Support Questions
Find answers, ask questions, and share your expertise

PySpark Custom Config not being considered

PySpark Custom Config not being considered

New Contributor

I am new to PySpark. I am running below PySpark code from Zeppelin of CDP environment.
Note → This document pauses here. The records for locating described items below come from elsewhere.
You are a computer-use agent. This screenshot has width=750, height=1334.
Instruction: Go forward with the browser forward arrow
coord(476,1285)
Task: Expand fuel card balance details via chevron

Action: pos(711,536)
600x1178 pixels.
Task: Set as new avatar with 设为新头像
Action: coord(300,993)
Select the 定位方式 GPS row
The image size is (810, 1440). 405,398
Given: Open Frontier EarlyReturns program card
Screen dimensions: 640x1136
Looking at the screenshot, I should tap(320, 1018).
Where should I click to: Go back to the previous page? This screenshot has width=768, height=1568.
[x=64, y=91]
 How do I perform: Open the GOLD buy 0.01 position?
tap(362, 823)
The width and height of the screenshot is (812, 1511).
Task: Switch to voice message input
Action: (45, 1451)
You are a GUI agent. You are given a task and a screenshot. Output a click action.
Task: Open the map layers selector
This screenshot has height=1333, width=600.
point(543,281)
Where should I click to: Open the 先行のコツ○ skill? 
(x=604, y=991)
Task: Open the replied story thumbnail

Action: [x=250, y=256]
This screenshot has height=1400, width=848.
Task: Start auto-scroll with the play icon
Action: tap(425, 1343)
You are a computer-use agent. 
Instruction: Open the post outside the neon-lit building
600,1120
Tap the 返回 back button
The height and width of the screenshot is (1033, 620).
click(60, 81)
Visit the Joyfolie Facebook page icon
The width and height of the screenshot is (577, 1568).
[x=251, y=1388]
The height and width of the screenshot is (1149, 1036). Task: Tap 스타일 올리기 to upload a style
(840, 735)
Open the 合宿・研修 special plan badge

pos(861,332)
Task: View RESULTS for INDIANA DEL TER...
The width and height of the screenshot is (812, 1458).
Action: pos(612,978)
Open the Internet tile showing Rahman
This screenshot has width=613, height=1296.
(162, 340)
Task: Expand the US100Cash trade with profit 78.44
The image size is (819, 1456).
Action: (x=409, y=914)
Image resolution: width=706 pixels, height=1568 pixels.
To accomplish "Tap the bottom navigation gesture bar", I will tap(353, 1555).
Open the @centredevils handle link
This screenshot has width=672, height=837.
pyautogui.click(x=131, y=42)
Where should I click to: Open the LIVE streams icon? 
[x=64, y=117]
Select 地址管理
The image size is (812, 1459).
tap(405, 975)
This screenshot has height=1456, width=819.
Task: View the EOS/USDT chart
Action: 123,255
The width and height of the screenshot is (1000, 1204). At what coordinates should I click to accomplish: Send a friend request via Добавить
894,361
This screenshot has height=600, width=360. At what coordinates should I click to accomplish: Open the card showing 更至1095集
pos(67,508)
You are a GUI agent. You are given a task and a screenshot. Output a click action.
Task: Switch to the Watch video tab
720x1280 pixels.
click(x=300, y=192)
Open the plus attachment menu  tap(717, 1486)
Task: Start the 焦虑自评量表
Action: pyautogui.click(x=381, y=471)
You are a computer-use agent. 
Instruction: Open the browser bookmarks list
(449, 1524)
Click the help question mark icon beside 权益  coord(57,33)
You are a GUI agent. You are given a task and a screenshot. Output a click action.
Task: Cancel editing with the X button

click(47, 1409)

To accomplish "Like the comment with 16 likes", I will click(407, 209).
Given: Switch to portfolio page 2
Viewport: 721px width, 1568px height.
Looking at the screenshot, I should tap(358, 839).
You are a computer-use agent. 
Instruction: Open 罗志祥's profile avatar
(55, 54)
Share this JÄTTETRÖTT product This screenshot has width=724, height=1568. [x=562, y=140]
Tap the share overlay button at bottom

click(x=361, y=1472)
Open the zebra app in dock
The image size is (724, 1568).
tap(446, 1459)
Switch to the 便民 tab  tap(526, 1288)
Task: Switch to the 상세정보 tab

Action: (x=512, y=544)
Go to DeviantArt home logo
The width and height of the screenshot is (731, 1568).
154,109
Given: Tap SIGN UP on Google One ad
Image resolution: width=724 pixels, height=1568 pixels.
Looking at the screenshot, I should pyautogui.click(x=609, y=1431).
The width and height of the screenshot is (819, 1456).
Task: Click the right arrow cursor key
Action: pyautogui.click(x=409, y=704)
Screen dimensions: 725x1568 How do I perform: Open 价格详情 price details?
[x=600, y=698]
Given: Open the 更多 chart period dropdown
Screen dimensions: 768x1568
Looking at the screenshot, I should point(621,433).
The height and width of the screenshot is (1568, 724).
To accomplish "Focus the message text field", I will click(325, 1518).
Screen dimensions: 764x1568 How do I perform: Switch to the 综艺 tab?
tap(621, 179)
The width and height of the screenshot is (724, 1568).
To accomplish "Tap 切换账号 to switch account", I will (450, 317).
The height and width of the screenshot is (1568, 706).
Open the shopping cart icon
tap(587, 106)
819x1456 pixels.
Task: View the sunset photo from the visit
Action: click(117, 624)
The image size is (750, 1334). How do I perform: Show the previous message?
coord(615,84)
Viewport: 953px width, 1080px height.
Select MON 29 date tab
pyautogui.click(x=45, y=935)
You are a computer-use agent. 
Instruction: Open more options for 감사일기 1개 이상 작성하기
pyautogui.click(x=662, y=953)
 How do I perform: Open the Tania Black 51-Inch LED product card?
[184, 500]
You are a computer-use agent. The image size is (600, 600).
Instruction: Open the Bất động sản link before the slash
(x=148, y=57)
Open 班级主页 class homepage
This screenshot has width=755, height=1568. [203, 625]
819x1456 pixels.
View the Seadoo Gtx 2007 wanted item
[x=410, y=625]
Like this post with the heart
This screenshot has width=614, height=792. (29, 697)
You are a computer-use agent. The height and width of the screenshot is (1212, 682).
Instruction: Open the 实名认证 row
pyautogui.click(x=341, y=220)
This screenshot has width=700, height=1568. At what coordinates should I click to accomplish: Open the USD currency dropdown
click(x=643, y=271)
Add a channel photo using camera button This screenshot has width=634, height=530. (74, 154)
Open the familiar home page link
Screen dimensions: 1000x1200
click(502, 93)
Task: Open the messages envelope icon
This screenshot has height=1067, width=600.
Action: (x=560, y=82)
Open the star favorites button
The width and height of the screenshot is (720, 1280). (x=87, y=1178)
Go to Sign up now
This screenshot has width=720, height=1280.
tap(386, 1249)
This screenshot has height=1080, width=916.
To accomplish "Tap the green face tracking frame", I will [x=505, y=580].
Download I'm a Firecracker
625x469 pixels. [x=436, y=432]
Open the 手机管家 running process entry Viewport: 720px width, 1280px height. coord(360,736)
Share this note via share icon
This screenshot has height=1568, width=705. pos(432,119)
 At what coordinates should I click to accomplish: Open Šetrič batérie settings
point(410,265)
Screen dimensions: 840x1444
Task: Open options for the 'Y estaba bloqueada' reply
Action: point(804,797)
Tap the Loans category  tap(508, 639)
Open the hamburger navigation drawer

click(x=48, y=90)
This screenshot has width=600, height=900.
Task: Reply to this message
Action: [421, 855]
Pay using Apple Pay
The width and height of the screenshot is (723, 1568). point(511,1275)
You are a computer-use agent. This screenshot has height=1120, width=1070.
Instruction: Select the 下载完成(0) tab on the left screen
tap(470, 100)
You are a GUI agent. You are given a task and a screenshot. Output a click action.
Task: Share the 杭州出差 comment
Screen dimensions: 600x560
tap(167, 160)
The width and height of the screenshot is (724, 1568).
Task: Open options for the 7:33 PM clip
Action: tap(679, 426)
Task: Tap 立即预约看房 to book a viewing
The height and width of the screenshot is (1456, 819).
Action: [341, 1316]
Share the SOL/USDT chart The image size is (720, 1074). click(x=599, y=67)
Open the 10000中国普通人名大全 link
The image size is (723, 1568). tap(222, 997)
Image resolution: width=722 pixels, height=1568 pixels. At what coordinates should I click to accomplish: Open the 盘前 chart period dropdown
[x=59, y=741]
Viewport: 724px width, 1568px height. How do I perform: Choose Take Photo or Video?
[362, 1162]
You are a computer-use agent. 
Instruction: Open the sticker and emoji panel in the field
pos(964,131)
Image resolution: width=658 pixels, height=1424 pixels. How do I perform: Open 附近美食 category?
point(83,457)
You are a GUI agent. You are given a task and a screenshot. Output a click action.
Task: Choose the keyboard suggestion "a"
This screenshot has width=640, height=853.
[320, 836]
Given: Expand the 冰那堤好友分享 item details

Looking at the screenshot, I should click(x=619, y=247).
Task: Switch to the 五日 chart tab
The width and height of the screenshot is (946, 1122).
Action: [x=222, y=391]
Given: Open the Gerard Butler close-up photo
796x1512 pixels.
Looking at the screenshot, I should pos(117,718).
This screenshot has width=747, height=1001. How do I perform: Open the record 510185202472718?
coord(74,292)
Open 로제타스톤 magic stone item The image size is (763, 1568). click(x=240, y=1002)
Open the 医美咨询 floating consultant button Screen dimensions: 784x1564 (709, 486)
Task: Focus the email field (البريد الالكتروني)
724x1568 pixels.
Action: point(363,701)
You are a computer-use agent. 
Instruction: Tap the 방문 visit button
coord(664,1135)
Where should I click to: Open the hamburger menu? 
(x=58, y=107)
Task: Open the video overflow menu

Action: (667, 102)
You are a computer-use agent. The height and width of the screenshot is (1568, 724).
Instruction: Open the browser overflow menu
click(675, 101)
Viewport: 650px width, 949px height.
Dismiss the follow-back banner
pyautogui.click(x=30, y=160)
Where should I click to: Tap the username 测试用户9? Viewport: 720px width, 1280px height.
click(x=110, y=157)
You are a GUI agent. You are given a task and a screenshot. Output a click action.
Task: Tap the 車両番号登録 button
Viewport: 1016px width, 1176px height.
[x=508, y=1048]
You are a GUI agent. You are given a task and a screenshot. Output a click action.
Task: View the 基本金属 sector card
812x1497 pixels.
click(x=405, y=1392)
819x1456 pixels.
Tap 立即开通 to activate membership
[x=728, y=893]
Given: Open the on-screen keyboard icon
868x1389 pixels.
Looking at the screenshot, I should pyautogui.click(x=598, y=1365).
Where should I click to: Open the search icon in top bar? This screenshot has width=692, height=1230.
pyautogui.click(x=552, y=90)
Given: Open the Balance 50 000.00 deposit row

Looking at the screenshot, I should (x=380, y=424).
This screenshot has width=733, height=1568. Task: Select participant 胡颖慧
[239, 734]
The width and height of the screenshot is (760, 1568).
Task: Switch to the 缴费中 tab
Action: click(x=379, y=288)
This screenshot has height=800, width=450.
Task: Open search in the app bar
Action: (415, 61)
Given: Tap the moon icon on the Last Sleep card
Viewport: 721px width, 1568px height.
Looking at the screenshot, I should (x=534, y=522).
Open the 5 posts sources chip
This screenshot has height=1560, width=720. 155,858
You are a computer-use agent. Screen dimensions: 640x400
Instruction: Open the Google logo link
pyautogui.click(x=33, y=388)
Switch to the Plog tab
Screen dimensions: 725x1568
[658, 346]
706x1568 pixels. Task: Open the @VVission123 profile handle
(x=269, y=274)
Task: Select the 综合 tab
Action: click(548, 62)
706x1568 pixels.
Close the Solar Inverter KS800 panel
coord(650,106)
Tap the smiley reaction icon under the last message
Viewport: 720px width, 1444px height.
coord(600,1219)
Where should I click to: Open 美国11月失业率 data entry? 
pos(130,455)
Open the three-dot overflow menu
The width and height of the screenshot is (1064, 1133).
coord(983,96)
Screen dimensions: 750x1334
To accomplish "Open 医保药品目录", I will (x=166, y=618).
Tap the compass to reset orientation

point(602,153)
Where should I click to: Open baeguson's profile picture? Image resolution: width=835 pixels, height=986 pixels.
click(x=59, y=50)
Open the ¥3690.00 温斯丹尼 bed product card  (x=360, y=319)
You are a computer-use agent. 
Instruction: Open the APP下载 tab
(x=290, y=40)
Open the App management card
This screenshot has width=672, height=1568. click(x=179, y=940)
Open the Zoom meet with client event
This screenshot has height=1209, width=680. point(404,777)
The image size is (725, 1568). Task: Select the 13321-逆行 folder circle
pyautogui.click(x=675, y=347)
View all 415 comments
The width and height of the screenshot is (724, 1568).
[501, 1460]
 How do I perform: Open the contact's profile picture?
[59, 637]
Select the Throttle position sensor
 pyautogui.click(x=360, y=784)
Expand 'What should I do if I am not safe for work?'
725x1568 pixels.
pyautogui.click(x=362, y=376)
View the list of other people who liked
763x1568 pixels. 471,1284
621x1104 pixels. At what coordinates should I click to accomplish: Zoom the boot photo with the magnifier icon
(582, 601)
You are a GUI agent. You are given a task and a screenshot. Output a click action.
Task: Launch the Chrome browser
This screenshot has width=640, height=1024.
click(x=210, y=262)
When I run the same query from hive it took 2.75 mins whereas PySpark took 11 mins.

 

Hive (running from CDP Hue): select col1,col2,col3 from db.tab1 where col5 = <value>

 

PySpark: 

%pyspark
from pyspark.sql import SparkSession
spark = (SparkSession.builder.appName("TestApp").getOrCreate())
spark.conf.set('master', 'yarn')
spark.conf.set('deploy-mode', 'cluster')
spark.conf.set('spark.default.parallelism', '24')
spark.conf.set('spark.executor.memory', '12g')#12g
spark.conf.set('spark.executor.cores', '130') #130
spark.conf.set('spark.executor.containers', '35')
spark.conf.set('spark.driver.memory', '20')
spark.conf.set('spark.checkpoint.compress', 'true')
spark.conf.set('spark.driver.maxResultSize' , '20g')
spark.conf.set('spark.dynamicAllocation.enabled','true')
spark.conf.set('spark.sh.service.enabled', 'true')
spark.conf.set('spark.sql.orc.impl', 'native')
spark.conf.set('spark.sql.hive.convertMetastoreOrc', 'true')
spark.conf.set('spark.sql.broadcastTimeout', '36000')

 

df1 = sqlContext.sql("select * from db.tab1")
df1.select("col1", "col2","col3").where("col5 = <value>").show(5)

 

I see in the YARN, PySpark Application is not using the custom configuration specified.

 

I have followed the below link to specify the Spark run config:

https://stackoverflow.com/questions/37871194/how-to-tune-spark-executor-number-cores-and-executor-me...

 

Am I missing something?

1 REPLY 1

Re: PySpark Custom Config not being considered

Contributor

Hi @SudEl 

 

Please try to modify required parameters (memory and other tuning parameters)  in spark interpreter.